Das winterliche Wetter hat am Donnerstag und in der Nacht auf Freitag zu zahlreichen Verkehrsunfällen in Rheinhessen geführt. Das berichten die Verkehrsdirektion Mainz und die Polizeiinspektion Bad Kreuznach.
Allein im Zuständigkeitsbereich der Polizei Bad Kreuznach wurden die Beamten am Donnerstag zu elf witterungsbedingten Unfällen gerufen. In den meisten Fällen blieb es bei Blechschäden. Bei einem Unfall in Stromberg wurde ein Fahrer leicht verletzt. Der 33-Jährige war auf der L242 von Schweppenhausen in Richtung Stromberg unterwegs, als sein Kleinwagen auf schneeglatter Fahrbahn von der Straße rutschte und gegen einen Metallpfosten prallte. Er erlitt Verletzungen durch den ausgelösten Airbag.

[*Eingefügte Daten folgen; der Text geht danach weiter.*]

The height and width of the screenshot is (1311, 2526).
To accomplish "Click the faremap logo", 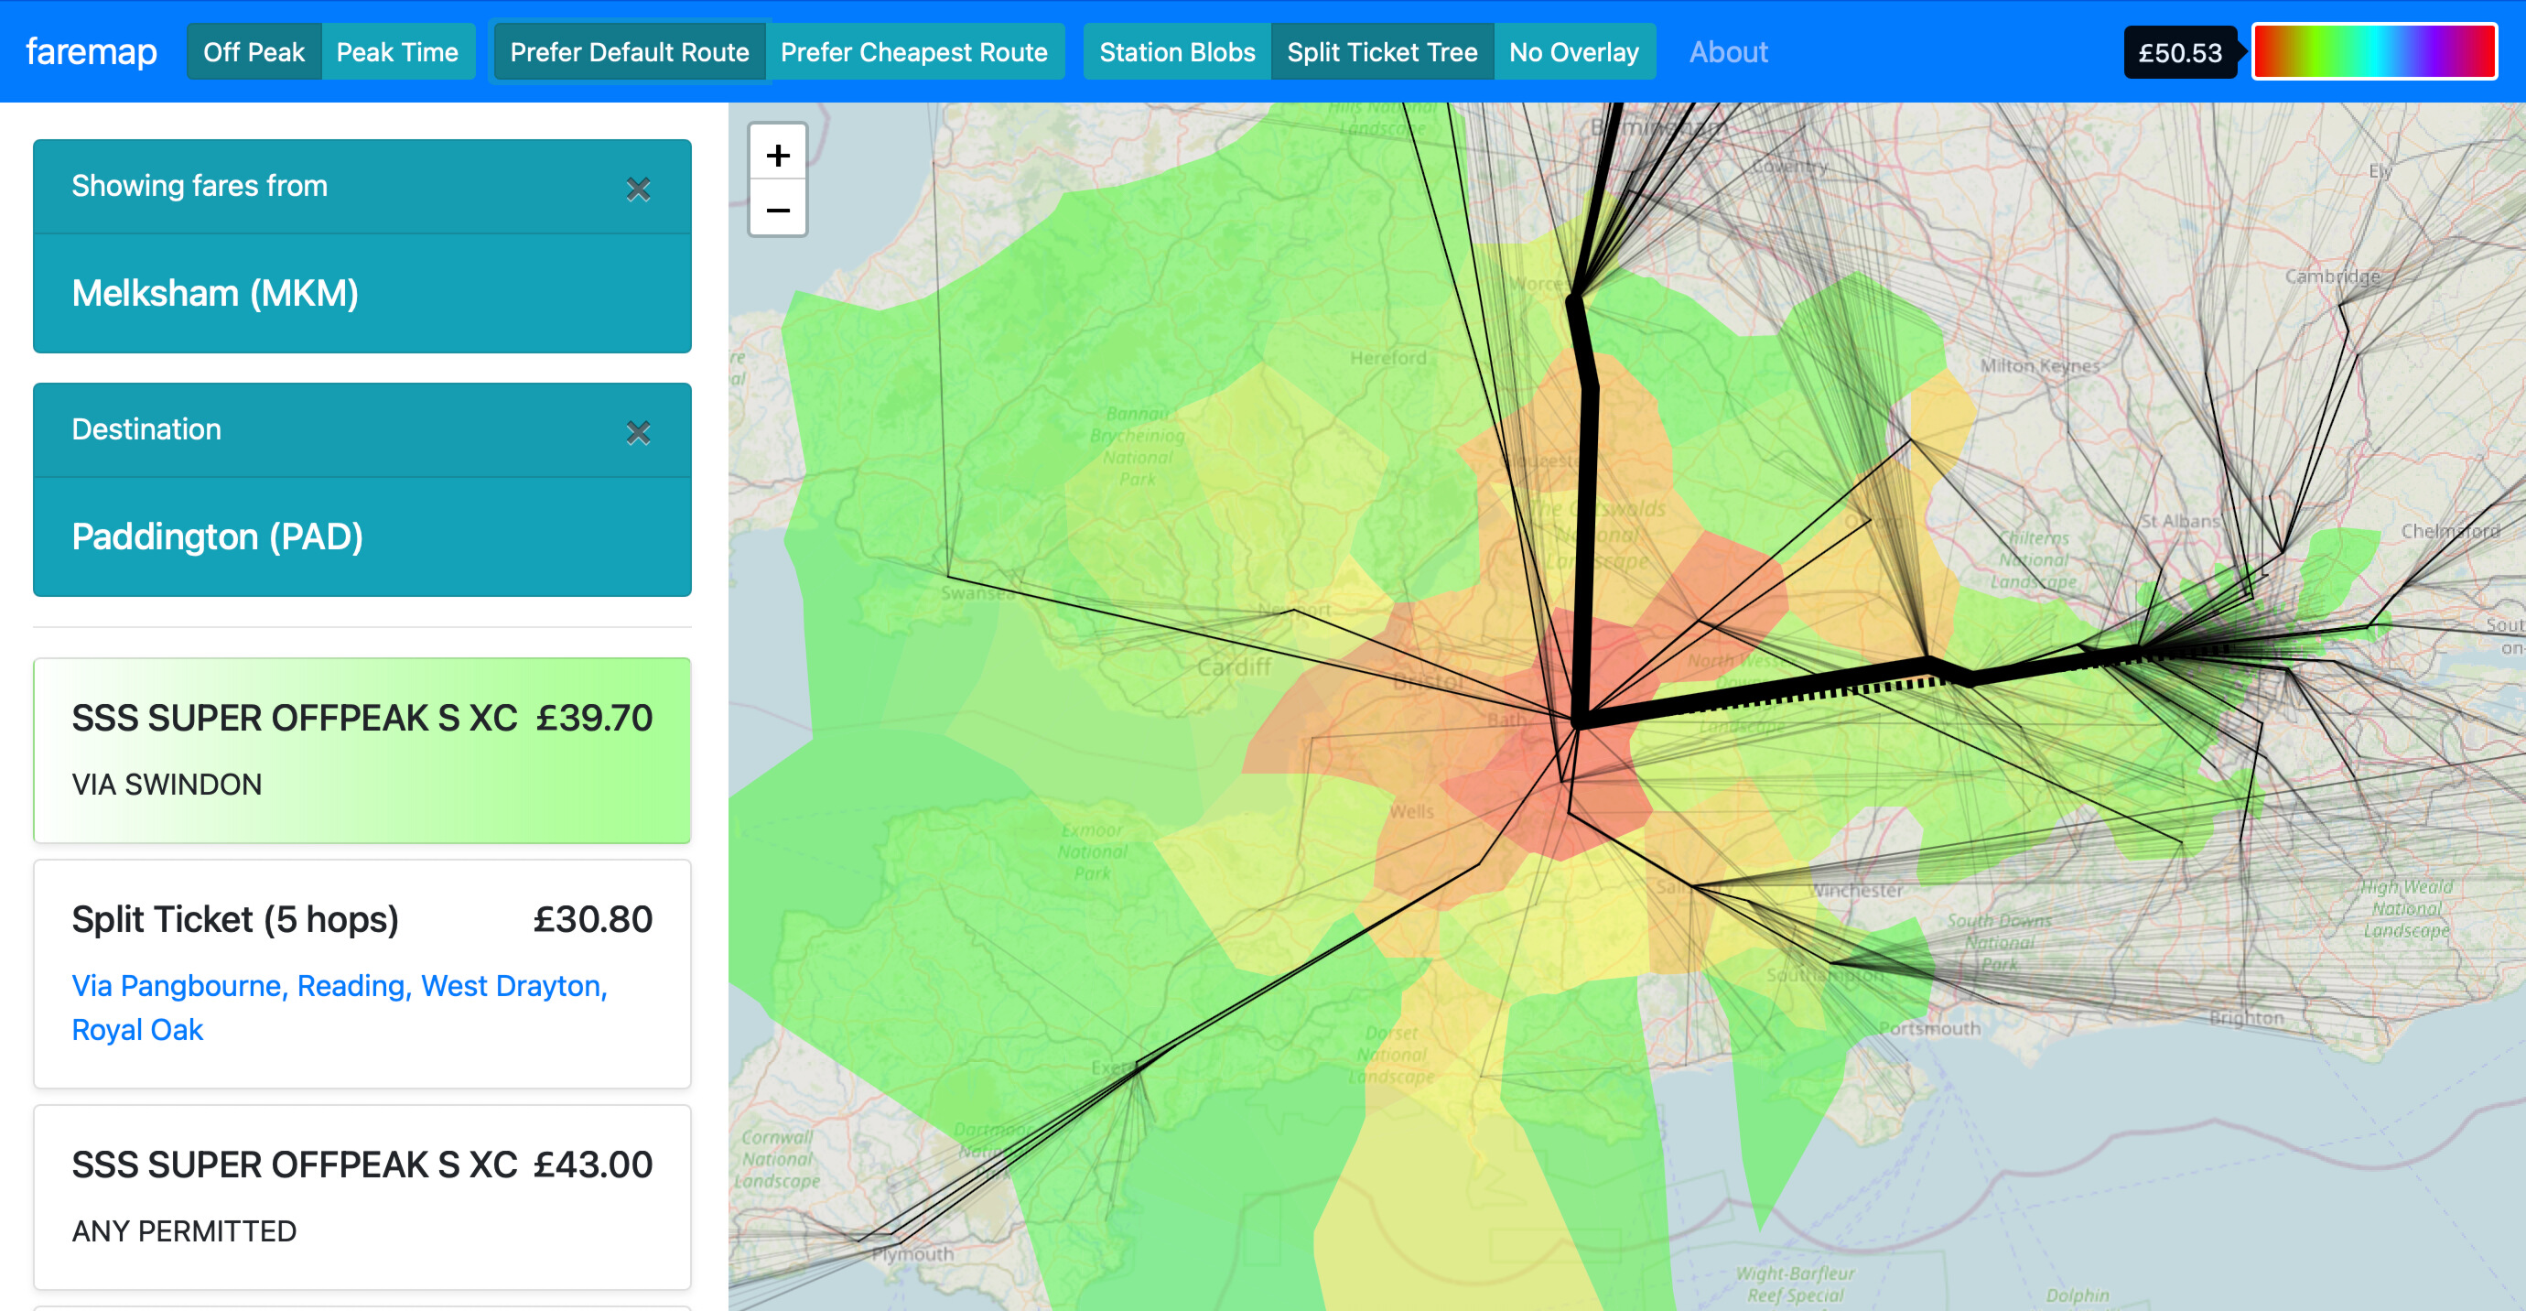I will [91, 52].
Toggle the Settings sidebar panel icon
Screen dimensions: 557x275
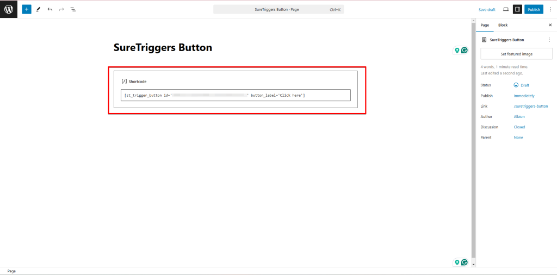517,9
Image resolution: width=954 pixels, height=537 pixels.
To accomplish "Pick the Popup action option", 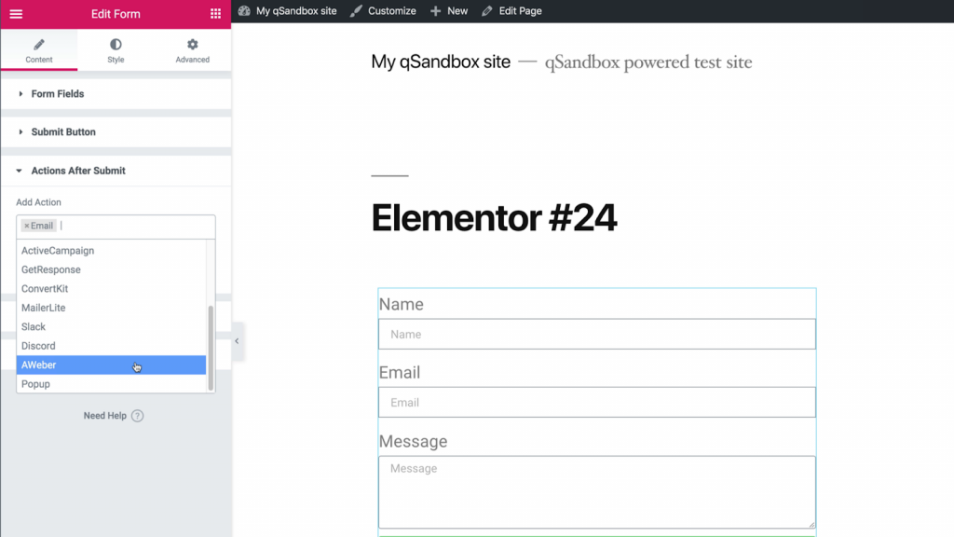I will (x=36, y=384).
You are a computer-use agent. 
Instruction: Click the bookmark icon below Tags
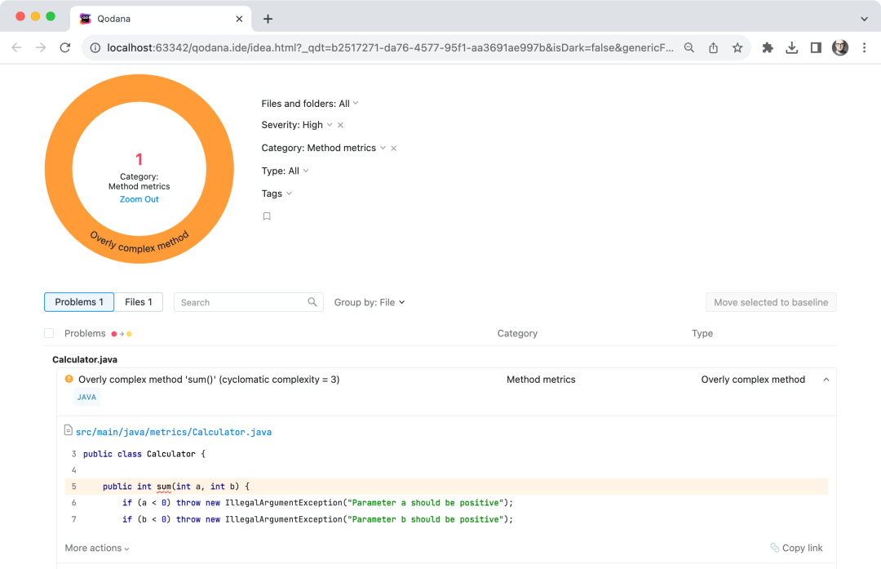point(267,216)
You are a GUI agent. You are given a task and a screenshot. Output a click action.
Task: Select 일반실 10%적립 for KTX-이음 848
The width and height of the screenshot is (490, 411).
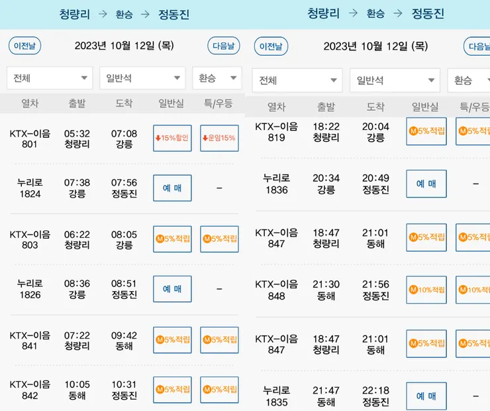click(426, 290)
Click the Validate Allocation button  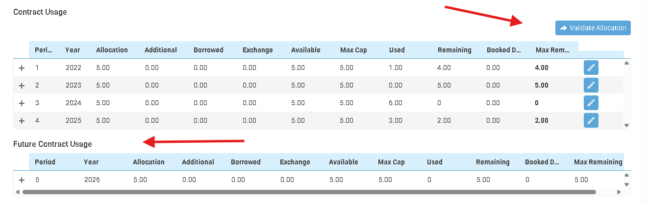pos(593,28)
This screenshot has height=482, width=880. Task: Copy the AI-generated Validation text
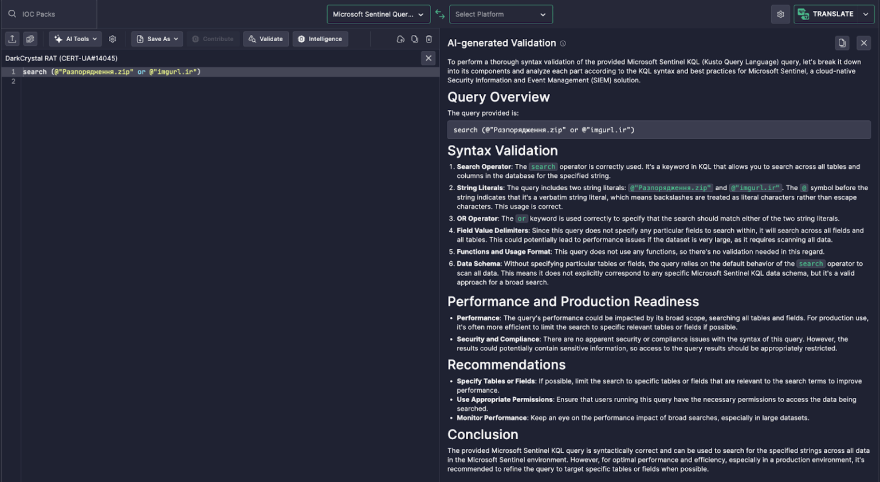[x=842, y=43]
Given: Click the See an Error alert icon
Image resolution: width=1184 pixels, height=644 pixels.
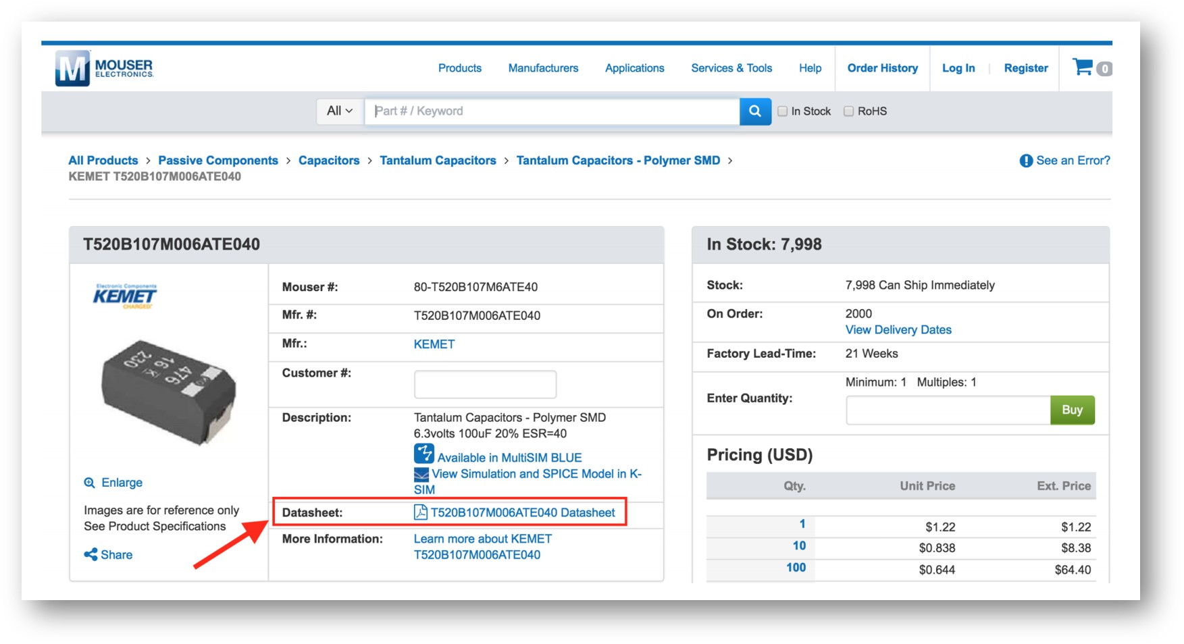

Mehrere Verletzte auf den Autobahnen
Auch auf den Autobahnen kam es zu Unfällen. Am frühen Donnerstagmorgen gegen 5:55 Uhr verlor ein 22-Jähriger auf der A63 bei Dreisen die Kontrolle über sein Auto. Er geriet beim Überholen auf Schneematsch ins Schleudern, kam von der Fahrbahn ab und prallte in die Schutzplanke. Ein nachfolgender 45-jähriger Fahrer rutschte beim Versuch auszuweichen ebenfalls in die Schutzplanke. Der 22-Jährige wurde mit leichten Verletzungen vorsorglich in ein Krankenhaus gebracht. Sein Wagen musste abgeschleppt werden.
In der Nacht auf Freitag fuhr ein 24-jähriger Autofahrer auf der A61 bei Westhofen aus ungeklärter Ursache auf ein Winterdienstfahrzeug und einen weiteren Pkw auf. Laut Polizei rammte er gegen 2 Uhr auf der rechten Spur das Fahrzeug der Autobahnmeisterei und stieß beim Ausweichen mit einem Auto auf der linken Spur zusammen. Der 24-Jährige kam vorsorglich in eine Klinik. Für die Unfallaufnahme und Reinigung musste die A61 in Richtung Ludwigshafen für rund 30 Minuten voll gesperrt werden. Den Gesamtschaden schätzt die Polizei auf 32.000 Euro.